Nisan ayında piyasaları bekleyen gelişmeler
SON iki haftadır salgın hastalık kaynaklı oluşan duruma ilişkin genel değerlendirmelerimizi paylaşmaktayız. Sağlıklı öngörülerde bulunmak hâlen pek mümkün olmasa da nisan ayının önemli bir kısmında da mevcut koşullar devam edecek gibi görünüyor (dilerim bu cümle çok kısa bir zamanda yanlışlanır). Bu hafta Nisan ayında piyasaları bekleyen gelişmeleri ve endeksin son durumuna ilişkin değerlendirmelerimizi paylaşacağız.

Görev gereksinimleri:
#1 Piyasalarla ilgili metindeki şu cümleyi İngilizceye çevirin: "Bu hafta Nisan ayında piyasaları bekleyen gelişmeleri ve endeksin son durumuna ilişkin değerlendirmelerimizi paylaşacağız."
#2 Piyasalarla ilgili metni son cümlesinden sonra sürdürün.

Veri bloğu:

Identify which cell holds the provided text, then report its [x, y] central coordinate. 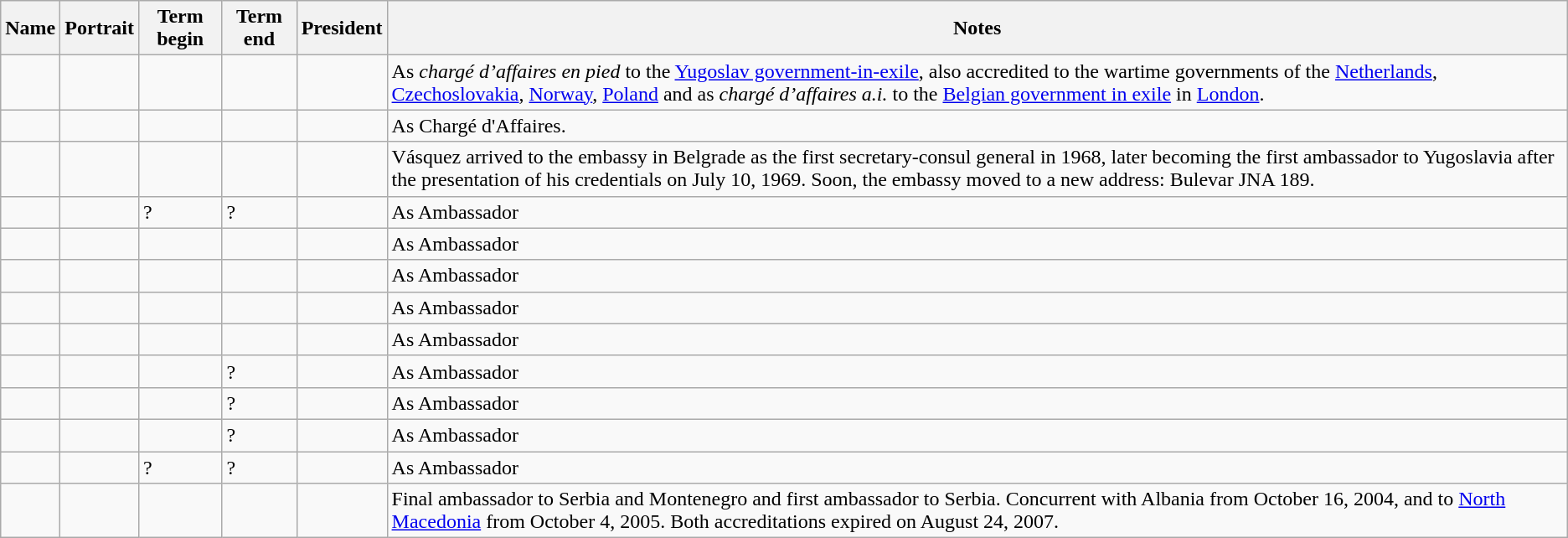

Yanıt listesi:
#1 This week we will share the developments awaiting the markets in April and our assessments of the latest state of the index.

#2
Küresel çapta vakaların artış hızına karşılaştırmalı olarak bakıldığında, maalesef, hâlen daha salgın hastalığın yayılmasıyla ilgili olarak özellikle ABD, Avrupa ve Türkiye tarafında zirvenin görüldüğünü söylemek pek mümkün görünmüyor. Temennimiz salgın hastalığın en kısa sürede kontrol altına alınması, tedavi gören tüm herkesin bir an önce iyileşmesi ve mümkün olan en kısa zamanda günlük rutine dönülebilmesi…
Yakın dönemde birçok ülke ve uluslararası kurum tarafından alman mali önlemler piyasalardaki paniğin azalmasına katkı sağladı diyebiliriz. Ancak, hâlen borsalarda dip görüldü demek için erken görünüyor. Zira önceki haftalarda da altını çizdiğimiz üzere, alınan maddi önlemler/teşvikler hastalığın çözümüne yönelik doğrudan bir katkı vermemekte. Dolasıyla, “hastalığın yayılma hızında zirve görüldü” ve/veya “hastalığa yönelik etkin bir tedavi yöntemi bulundu” gibi bir haber görülmedikçe, “piyasalarda dip görüldü, yükseliş başlıyor” gibi bir cümle kurmak kısa vadede oldukça zor. Dolayısıyla, özellikle mart ayı başından itibaren piyasalarda öne çıkan oynaklığın bir süre daha devam etmesi muhtemel diyebiliriz.
STRATEJİ NE OLMALI?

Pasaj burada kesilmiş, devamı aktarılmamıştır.